Cryoprecipitate transfusion guidelines:

Bleeding patient with hypofibrinogenemia (< 1.0 g/L) or dysfibrinogenemia.  (Usual pediatric or adult dose is 1 unit / 10 kg body weight).

Note that virus inactivated concentrates or recombinant products are preferred for those with congenital forms (see section on factor concentrates.)

Cryoprecipitate is no longer considered appropriate therapy for the treatment of von Willebrand disease or Hemophilia A. Von Willebrand disease should be treated with DDAVP or Humate-P.  Hemophilia A should be treated with Factor VIII concentrate.

Specialized Components

Washed RBC

Washed RBC can be used in patients at risk for allergic reactions (typically IgA deficient patients with antibodies).

Leukodepleted Products

All cellular blood components have undergone pre-storage leuko-depletion.

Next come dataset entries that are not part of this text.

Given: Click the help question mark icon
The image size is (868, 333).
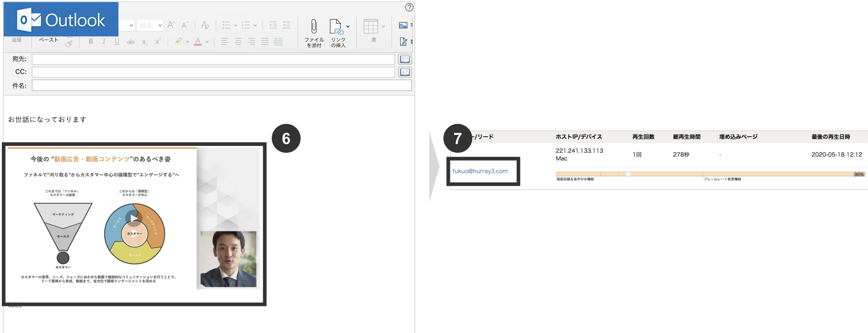Looking at the screenshot, I should (409, 7).
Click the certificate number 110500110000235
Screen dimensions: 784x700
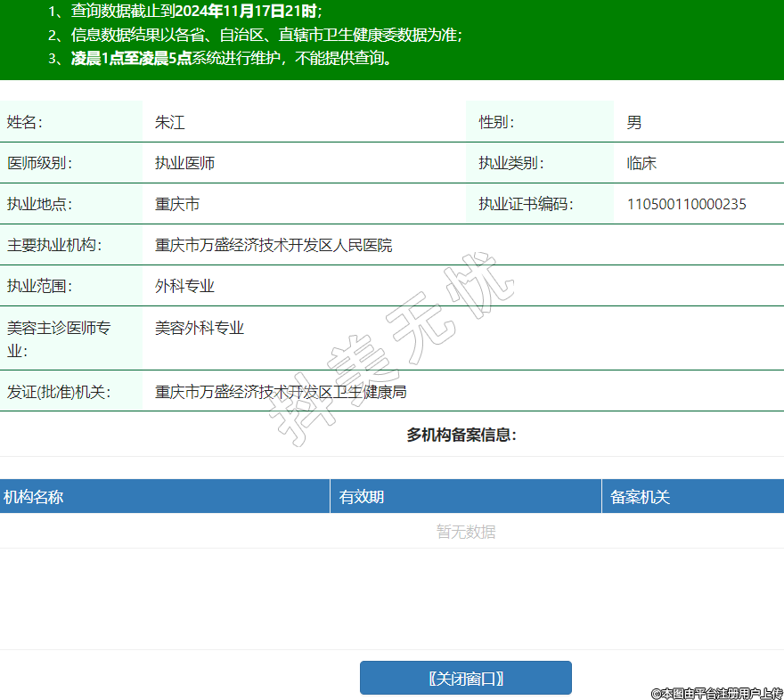[x=686, y=204]
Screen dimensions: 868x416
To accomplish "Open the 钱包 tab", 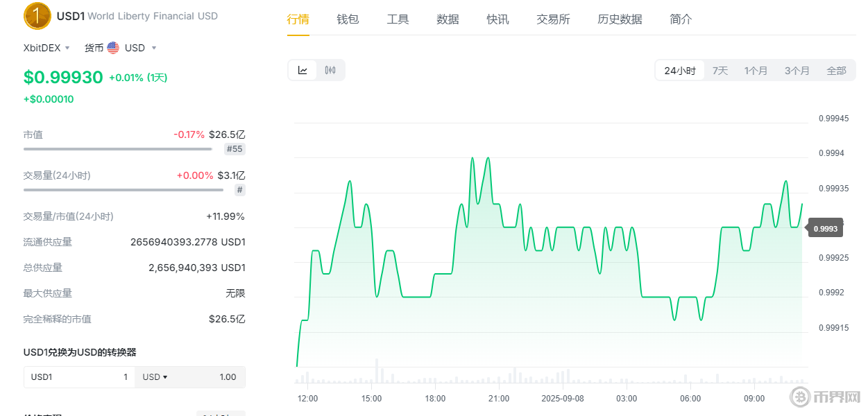I will [x=348, y=19].
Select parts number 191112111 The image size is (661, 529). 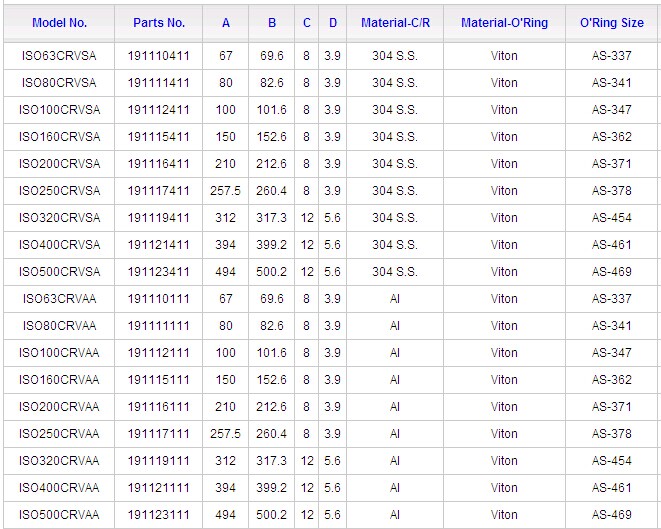pyautogui.click(x=159, y=353)
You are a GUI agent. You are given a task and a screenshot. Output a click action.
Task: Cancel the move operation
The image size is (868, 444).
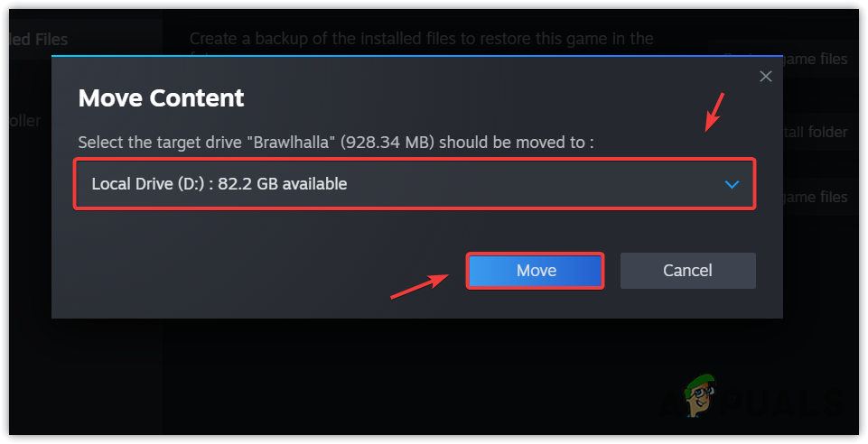coord(687,271)
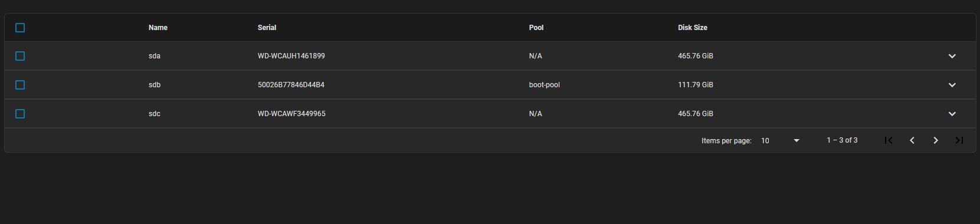
Task: Select the sda disk checkbox
Action: pos(20,56)
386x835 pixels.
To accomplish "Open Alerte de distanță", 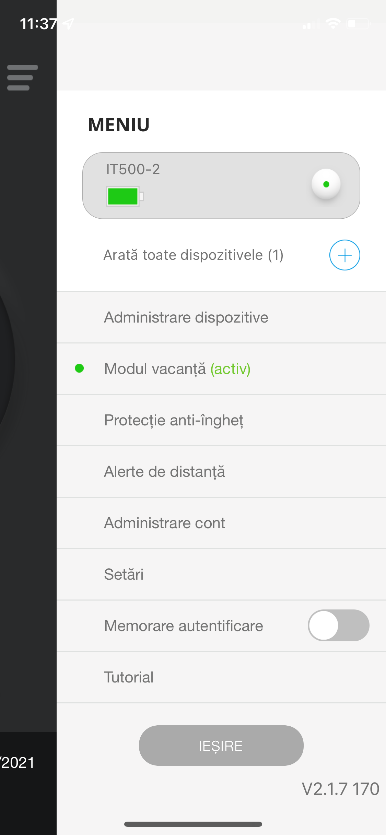I will tap(221, 472).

Irradiated/CMV Negative Components

In order to prevent transfusion associated graft versus host disease and CMV infection, irradiated CMV negative cellular components are recommended in the following situations:

Irradiated and CMV Negative:

  • Neonates
  • Intra-uterine transfusions
  • Allogeneic Hematopoietic Progenitor Cell transplant recipient
  • Solid organ transplant recipient
  • Congenital immunodeficiencies (e.g. SCID, Di George syndrome)

Irradiated:

  • Autologous Hematopoietic Progenitor Cell transplant recipient 
  • Patients treated with Fludarabine or Cladribine.
  • Directed donations from relatives of recipients

CMV Negative:

  • HIV infected patients who are CMV negative.

Techniques that reduce the number of leukocytes to fewer than 5 x 106 per unit have been shown to provide substantial protection against CMV infection.  This degree of leukodepletion is achieved by the current practice used by CBS to produce platelet concentrates and red cells.  No data are currently available to show whether there is an additional level of safety when the donor unit is both CMV negative and leukodepleted.  A recent Canadian Consensus Conference17 recommended that CMV negative leukoreduced units be transfused to those at greatest risk.